SCHR Challenges Illegal, Money-making Drug Testing Scheme of Private Probation Company

17th February, 2016
Southern Center for Human Rights

CLEVELAND, GEORGIA – Today, the Southern Center for Human Rights (SCHR) filed Luse, et al. v. Sentinel Offender Services, LLC, et al. on behalf of people in White County, Georgia, who are placed on probation for traffic offenses and forced to submit to illegal urine tests at their own expense by one of the country’s largest for-profit probation companies. 


Luse is a civil rights lawsuit that seeks to stop the coercive practices of Sentinel Offender Services, LLC (“Sentinel”).  In White County, Sentinel requires people on probation for traffic offenses to submit to invasive urine tests monitored by company employees, and then pay Sentinel for each test, solely to generate revenue for the company.   Sentinel has a practice of misrepresenting that anyone on probation must submit to these tests on demand and without court authorization.      

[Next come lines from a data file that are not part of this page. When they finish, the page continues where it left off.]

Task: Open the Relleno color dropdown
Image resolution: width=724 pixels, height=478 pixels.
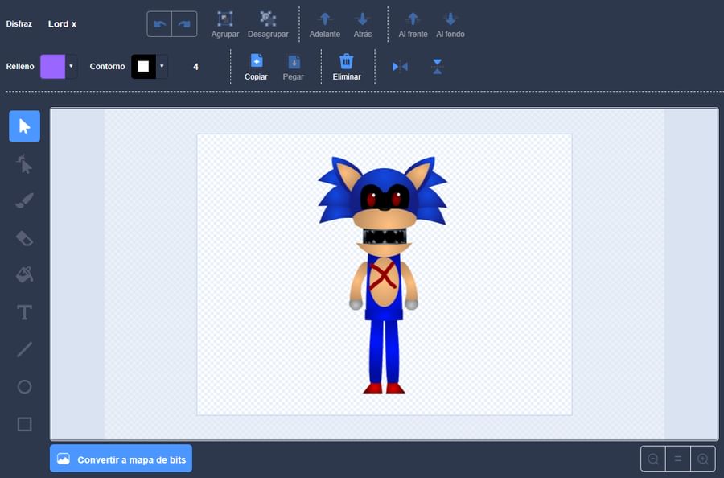Action: (x=70, y=66)
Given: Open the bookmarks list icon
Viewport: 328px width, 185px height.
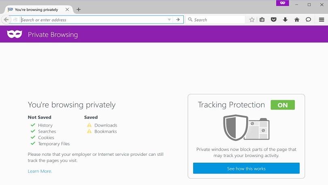Looking at the screenshot, I should tap(262, 19).
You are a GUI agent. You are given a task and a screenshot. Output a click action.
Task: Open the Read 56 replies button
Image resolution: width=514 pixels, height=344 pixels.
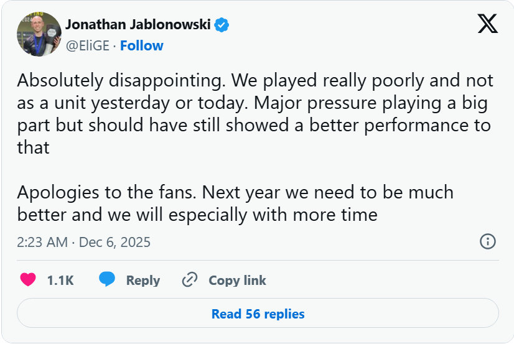click(258, 314)
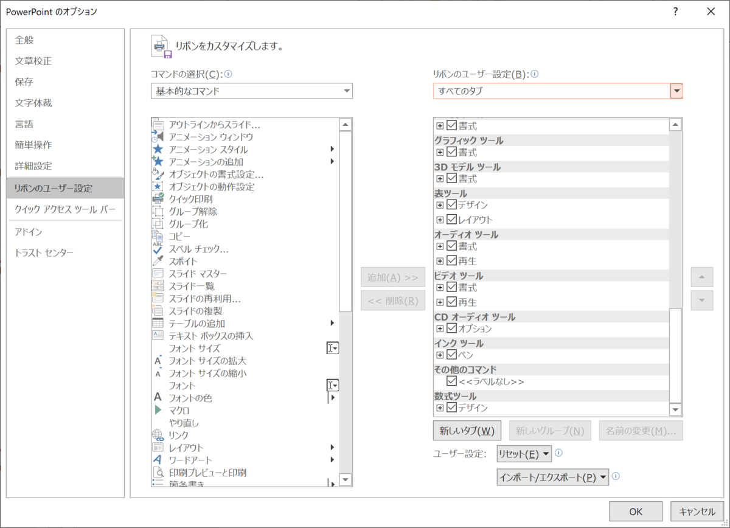Select the スポイト (eyedropper) command icon
Image resolution: width=730 pixels, height=528 pixels.
click(158, 261)
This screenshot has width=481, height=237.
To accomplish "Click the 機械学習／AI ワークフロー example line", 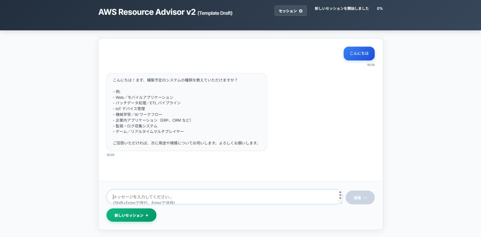I will point(139,114).
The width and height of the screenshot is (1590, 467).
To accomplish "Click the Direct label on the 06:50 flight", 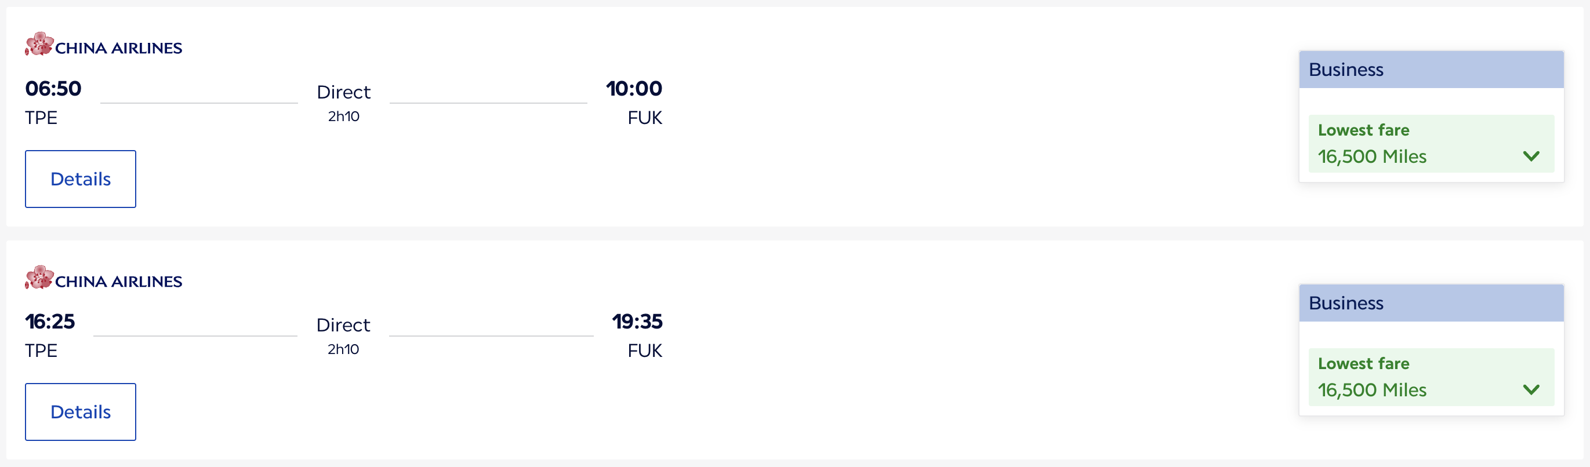I will point(343,93).

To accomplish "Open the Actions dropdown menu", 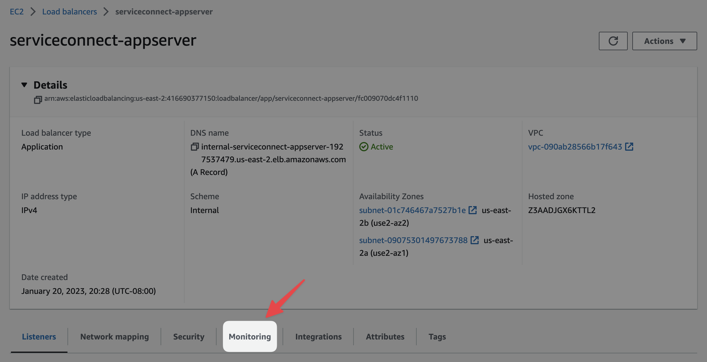I will (x=665, y=41).
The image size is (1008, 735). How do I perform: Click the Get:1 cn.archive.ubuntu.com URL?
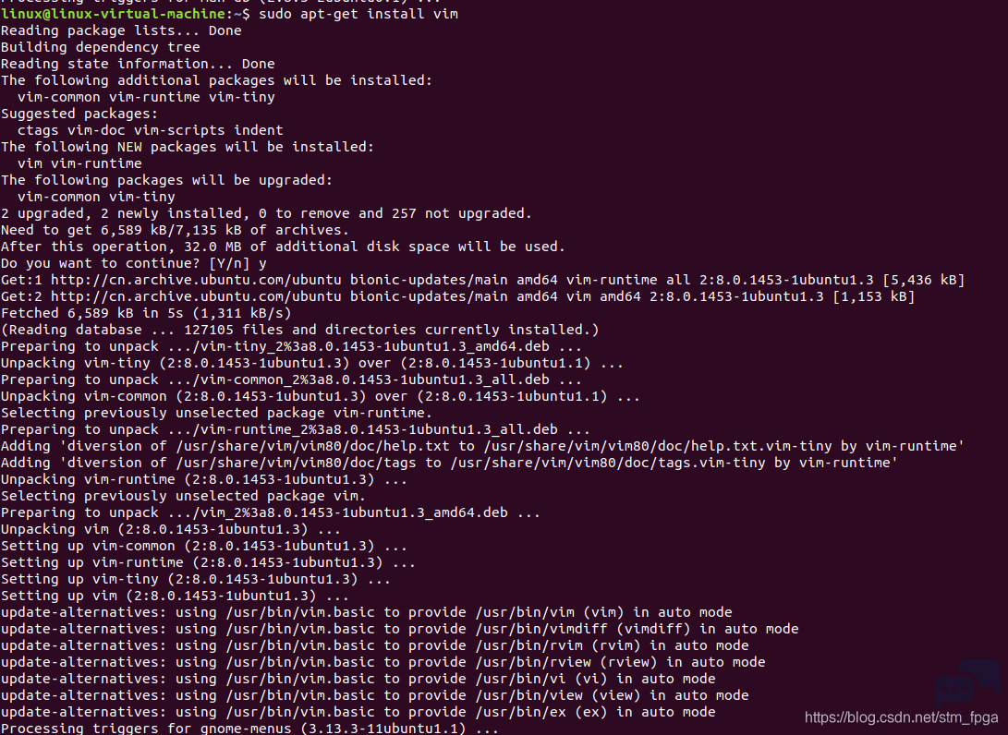click(196, 280)
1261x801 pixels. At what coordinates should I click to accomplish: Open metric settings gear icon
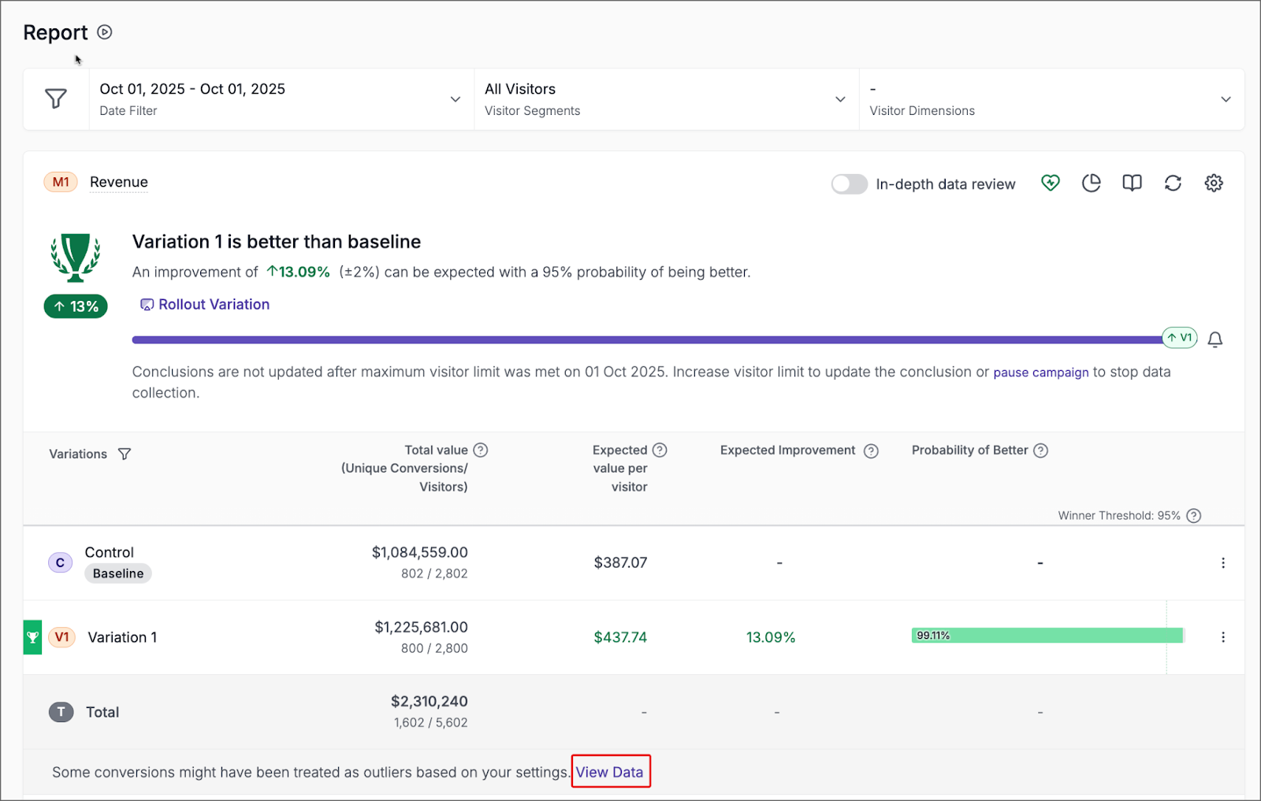tap(1214, 184)
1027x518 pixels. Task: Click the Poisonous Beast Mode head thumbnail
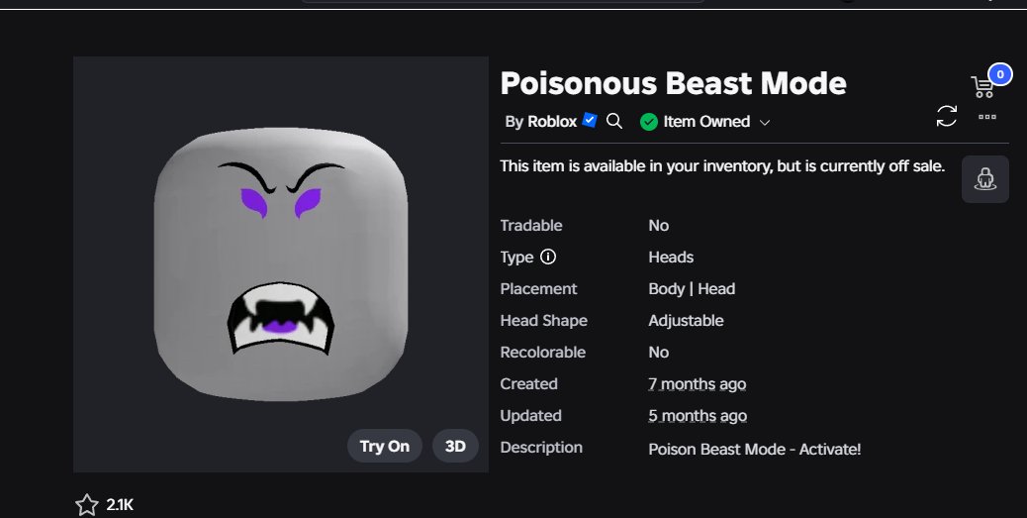[281, 264]
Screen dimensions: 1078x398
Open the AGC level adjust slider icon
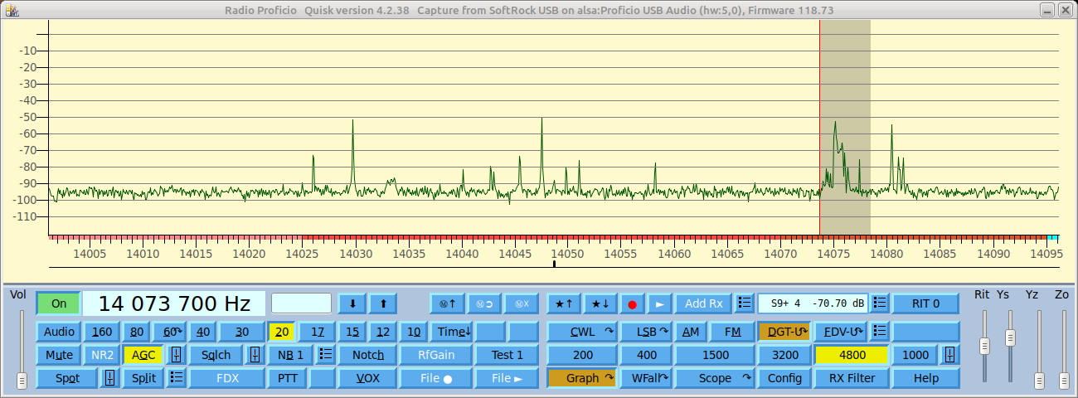click(x=177, y=355)
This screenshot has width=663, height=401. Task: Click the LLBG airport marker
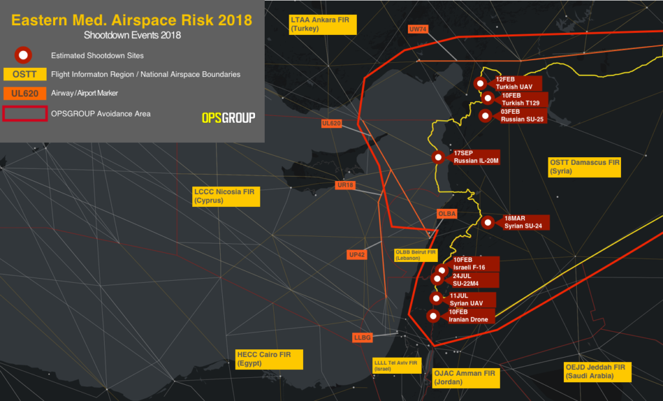tap(363, 337)

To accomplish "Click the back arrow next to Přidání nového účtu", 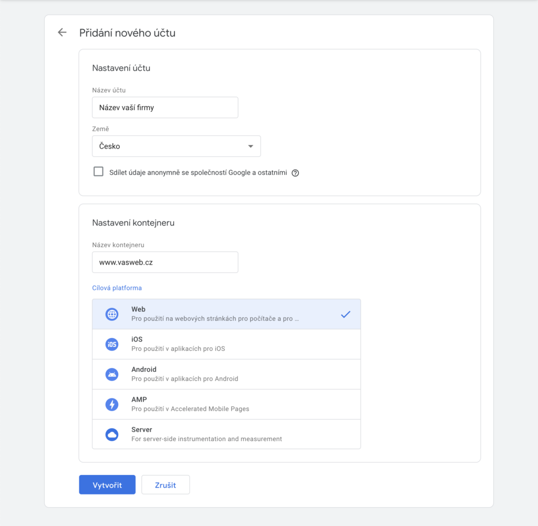I will pyautogui.click(x=62, y=33).
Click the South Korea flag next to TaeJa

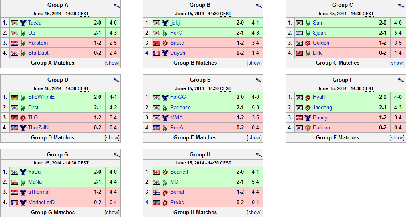pyautogui.click(x=14, y=23)
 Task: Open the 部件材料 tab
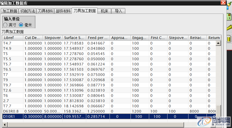[x=63, y=11]
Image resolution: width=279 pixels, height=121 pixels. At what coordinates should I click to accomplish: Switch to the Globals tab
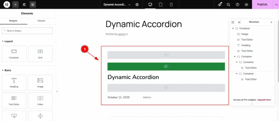pos(41,21)
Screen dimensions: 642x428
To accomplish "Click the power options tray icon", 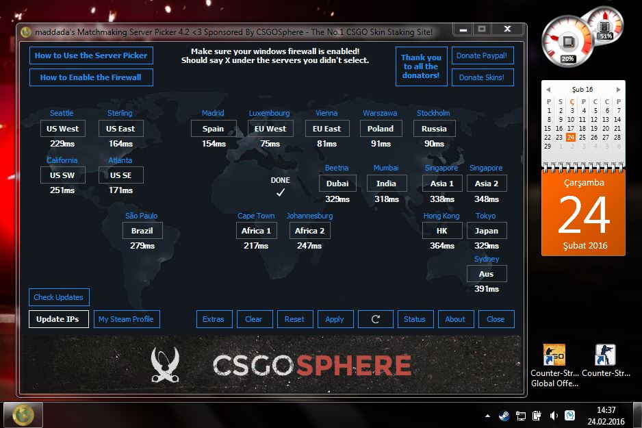I will point(537,415).
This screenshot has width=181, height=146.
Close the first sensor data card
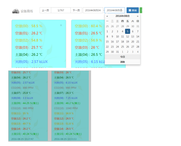[x=61, y=25]
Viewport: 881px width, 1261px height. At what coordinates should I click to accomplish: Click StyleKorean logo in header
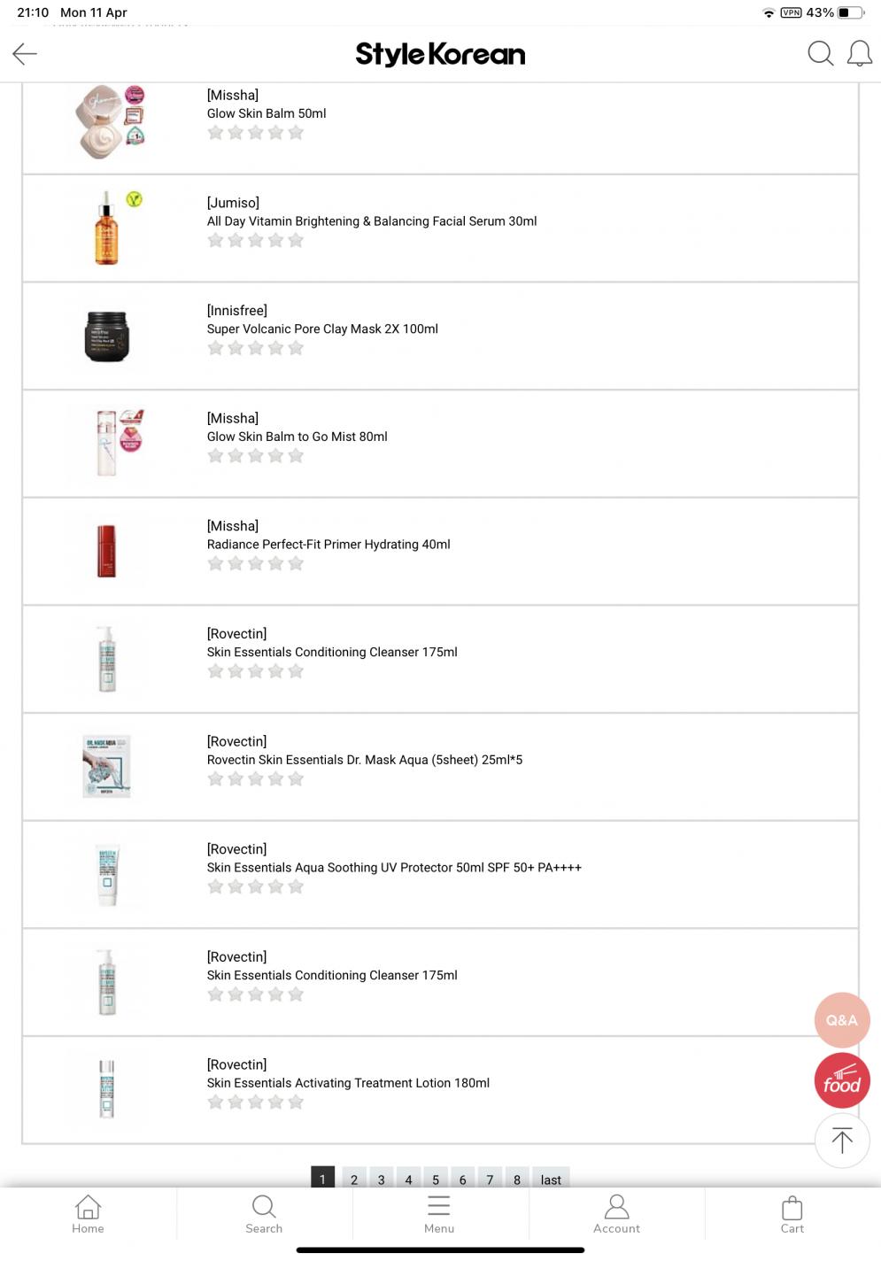(x=440, y=54)
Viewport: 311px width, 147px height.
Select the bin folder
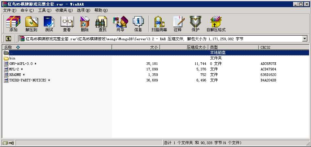coord(12,58)
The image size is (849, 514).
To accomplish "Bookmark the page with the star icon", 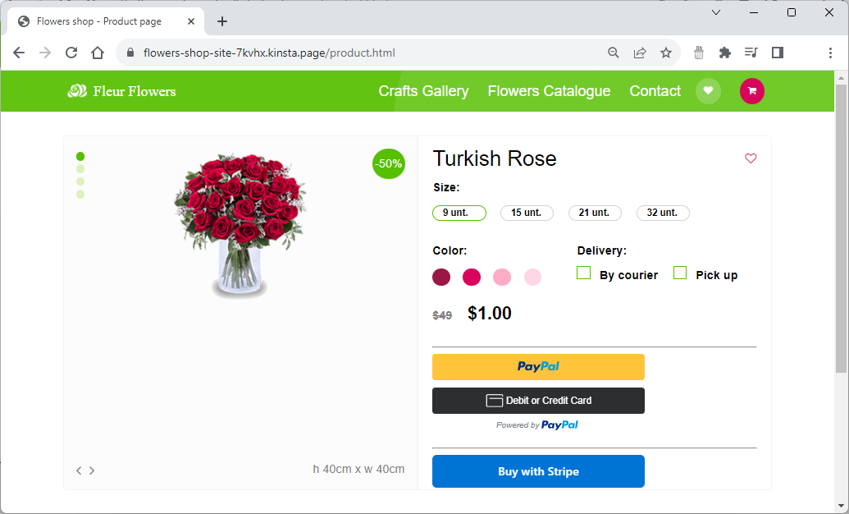I will (x=665, y=52).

Plaintiffs Rita Sanders Luse and Marianne Ligocki were subjected to Sentinel’s practices after appearing  before Judge Garrison Baker, the presiding judge of the White County Probate Court, and pleading guilty to driving while unlicensed.  Judge Baker fined each woman and placed each on probation with Sentinel.  When the women later reported to the local Sentinel office, probation officer Stacy McDowell-Black forced them to urinate in a cup while a Sentinel employee monitored them.  Sentinel charged an unauthorized fee for each test and allowed its employees to dictate the time, place, and frequency of the tests. 


•Over the course of her year on probation, Ms. Luse, a 62-year-old grandmother on a limited income, was required to submit to repeated urine tests and to pay Sentinel nearly $60 in unauthorized fees. Ms. Luse’s probation officer, Ms. McDowell-Black, routinely threatened her with incarceration to ensure that payments to Sentinel took priority over necessities such as rent, child care, food, or medical expenses. 

•Ms. Ligocki’s probation officer, Ms. McDowell-Black, required her to urinate in a cup on numerous occasions, with the bathroom door open and in the presence of a Sentinel employee.  Ms. Ligocki is charged a special fee for each of these unauthorized tests.  As a result of Sentinel’s various fees and charges, Ms. Ligocki still owes more than half of her court-imposed fine of $313.02, despite paying $490 to Sentinel so far.  Of that $490, only $131 has been applied to her fine.  By contrast, Sentinel collected $305 for itself. Ms. Ligocki is a 45-year old mother of nine children living on a limited income. She is still on probation and continues to be subjected to Sentinel’s abusive practices.  


In each case, Sentinel probation officer Stacy McDowell-Black falsely claimed that drug tests were a court-ordered requirement of probation and that a refusal to submit a urine sample on demand would result in revocation of probation.  Sentinel’s policy of coercing unauthorized and unlawful urine tests from probationers violates the Constitution and causes unwarranted distress, anxiety, humiliation, and fear of incarceration.


“Sentinel’s predatory practices have nothing to do with public safety and everything to do with turning a profit.” said Sarah Geraghty, Managing Attorney of SCHR’s Impact Litigation Unit. “Public confidence in the courts will be seriously undermined if these abusive practices are allowed to continue.”


The plaintiffs seek damages and injunctive relief to end to Sentinel’s unlawful practices. The case was filed in the United States District Court for the Northern District of Georgia.